## Exercise input
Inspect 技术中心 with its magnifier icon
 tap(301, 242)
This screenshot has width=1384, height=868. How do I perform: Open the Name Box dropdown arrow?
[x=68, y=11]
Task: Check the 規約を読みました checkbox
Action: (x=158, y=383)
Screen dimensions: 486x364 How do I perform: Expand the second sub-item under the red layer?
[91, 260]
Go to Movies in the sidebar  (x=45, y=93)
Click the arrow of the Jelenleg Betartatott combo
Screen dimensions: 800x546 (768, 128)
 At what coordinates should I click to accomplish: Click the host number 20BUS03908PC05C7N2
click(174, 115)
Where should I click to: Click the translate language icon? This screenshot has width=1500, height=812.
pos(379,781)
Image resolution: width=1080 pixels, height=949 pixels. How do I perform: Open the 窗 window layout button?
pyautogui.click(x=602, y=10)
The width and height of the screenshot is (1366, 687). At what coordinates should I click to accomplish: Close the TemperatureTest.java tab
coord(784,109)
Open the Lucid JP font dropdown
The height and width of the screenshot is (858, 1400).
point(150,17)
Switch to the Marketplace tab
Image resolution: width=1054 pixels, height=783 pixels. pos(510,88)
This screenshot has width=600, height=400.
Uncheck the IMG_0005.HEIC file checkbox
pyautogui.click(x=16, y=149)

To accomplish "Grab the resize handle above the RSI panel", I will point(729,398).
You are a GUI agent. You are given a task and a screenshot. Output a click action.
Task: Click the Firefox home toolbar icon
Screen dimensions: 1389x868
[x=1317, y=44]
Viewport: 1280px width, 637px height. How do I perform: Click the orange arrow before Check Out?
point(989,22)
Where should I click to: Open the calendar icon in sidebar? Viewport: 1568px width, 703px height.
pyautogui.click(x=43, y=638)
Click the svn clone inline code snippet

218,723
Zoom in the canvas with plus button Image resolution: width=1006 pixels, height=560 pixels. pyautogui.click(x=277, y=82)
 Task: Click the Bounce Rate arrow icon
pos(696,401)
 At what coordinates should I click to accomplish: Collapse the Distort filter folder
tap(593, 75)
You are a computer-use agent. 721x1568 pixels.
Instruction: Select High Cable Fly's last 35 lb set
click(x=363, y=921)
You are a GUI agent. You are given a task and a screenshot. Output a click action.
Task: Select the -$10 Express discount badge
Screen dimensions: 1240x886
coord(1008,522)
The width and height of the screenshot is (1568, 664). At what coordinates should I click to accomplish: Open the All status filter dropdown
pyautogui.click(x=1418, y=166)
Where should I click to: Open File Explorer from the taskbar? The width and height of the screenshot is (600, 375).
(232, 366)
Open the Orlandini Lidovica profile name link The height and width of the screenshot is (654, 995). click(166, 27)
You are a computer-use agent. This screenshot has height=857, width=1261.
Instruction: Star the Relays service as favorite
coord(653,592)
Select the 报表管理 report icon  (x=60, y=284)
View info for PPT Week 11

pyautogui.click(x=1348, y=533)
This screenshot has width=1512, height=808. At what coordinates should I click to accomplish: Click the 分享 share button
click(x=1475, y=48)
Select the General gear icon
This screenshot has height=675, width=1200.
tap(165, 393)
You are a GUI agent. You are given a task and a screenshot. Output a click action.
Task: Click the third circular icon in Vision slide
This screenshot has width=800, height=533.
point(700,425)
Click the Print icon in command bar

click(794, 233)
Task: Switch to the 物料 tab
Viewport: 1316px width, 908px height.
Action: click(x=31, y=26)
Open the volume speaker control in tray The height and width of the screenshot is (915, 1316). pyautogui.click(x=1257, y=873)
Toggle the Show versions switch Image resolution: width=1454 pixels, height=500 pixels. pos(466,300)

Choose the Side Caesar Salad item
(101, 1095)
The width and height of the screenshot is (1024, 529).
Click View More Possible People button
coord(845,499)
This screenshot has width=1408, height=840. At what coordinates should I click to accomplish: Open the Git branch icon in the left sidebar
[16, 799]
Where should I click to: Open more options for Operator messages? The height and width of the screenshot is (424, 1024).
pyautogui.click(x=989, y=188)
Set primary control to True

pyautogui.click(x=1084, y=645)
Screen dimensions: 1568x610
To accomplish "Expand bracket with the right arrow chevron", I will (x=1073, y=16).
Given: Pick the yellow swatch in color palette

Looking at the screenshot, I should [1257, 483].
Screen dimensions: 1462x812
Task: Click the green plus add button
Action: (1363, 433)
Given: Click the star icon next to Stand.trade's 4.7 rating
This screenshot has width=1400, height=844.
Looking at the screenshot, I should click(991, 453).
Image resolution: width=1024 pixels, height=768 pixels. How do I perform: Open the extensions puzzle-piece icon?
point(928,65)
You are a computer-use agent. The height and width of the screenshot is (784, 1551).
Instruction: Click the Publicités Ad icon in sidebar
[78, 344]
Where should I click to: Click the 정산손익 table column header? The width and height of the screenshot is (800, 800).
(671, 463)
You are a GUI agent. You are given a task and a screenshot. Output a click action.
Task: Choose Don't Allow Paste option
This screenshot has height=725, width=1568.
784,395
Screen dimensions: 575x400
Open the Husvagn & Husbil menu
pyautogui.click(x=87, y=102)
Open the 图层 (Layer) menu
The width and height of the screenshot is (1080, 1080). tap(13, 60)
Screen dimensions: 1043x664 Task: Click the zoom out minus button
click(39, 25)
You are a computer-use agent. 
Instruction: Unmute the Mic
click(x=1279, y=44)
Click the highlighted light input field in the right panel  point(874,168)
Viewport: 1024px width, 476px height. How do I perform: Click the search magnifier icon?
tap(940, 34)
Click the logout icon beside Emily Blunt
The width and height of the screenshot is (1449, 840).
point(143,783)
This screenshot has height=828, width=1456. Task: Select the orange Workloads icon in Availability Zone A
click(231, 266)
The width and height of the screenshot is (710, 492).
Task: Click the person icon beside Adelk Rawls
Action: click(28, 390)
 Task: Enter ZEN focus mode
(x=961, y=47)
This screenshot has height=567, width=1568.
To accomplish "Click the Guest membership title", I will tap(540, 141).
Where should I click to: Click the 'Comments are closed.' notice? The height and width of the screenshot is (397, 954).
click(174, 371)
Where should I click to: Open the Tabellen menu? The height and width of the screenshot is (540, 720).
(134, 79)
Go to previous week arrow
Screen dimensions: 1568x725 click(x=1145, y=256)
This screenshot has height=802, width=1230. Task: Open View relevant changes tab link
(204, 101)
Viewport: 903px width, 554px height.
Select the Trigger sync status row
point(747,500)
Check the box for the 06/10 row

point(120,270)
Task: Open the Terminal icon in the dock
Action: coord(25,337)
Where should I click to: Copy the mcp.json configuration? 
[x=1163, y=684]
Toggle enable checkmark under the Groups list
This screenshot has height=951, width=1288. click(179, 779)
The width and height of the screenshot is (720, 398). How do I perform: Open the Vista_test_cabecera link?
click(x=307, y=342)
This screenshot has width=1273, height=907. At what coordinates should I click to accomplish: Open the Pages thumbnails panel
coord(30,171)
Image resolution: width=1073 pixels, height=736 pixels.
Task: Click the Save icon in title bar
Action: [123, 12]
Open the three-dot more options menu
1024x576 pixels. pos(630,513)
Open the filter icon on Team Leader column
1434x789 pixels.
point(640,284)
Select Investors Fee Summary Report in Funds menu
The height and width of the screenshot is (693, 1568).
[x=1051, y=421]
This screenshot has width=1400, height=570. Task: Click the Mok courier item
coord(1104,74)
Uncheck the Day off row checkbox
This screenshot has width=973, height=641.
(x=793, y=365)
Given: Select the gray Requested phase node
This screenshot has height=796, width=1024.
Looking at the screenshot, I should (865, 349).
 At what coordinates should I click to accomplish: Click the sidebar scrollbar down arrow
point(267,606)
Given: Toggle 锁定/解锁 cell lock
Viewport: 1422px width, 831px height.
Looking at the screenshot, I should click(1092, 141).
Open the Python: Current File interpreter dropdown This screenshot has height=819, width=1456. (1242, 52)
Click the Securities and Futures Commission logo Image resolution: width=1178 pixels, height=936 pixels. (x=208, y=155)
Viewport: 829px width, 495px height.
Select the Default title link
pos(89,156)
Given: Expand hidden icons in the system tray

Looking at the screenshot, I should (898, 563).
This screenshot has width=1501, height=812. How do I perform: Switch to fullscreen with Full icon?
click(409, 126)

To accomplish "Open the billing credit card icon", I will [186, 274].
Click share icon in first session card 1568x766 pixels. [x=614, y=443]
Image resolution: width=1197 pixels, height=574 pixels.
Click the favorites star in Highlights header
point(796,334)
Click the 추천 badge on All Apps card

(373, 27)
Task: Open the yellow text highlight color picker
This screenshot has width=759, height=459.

## Problem
Rewrite the material from the line containing "This screenshot has width=1501, height=812." through the end of the material, replacing "icon" with "button" and leaving everything else unchanged.

## Result of this exercise
This screenshot has width=1501, height=812. How do I perform: Switch to fullscreen with Full button?
click(409, 126)

To accomplish "Open the billing credit card button", I will [186, 274].
Click share button in first session card 1568x766 pixels. [x=614, y=443]
Image resolution: width=1197 pixels, height=574 pixels.
Click the favorites star in Highlights header
point(796,334)
Click the 추천 badge on All Apps card

(373, 27)
Task: Open the yellow text highlight color picker
This screenshot has width=759, height=459.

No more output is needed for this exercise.